• [Stored records]:

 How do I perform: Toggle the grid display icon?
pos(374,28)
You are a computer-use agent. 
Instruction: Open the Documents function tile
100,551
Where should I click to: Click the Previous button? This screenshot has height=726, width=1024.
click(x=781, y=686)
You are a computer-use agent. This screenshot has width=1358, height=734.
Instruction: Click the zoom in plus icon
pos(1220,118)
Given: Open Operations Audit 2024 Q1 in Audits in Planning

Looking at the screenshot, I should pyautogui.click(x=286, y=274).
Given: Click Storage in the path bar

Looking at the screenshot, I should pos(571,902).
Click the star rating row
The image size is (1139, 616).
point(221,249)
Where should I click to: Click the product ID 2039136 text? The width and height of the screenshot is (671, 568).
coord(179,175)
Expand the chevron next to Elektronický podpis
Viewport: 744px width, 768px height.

• [HOW TO COMPLETE THIS TASK]: Nothing but the lines from the one containing "The image size is (1139, 616)." to the end of the entries belongs in the answer, and each must match exactly.

• [PROBLEM SOLUTION]:
The image size is (1139, 616).
point(221,249)
Where should I click to: Click the product ID 2039136 text? The width and height of the screenshot is (671, 568).
coord(179,175)
Expand the chevron next to Elektronický podpis
Viewport: 744px width, 768px height.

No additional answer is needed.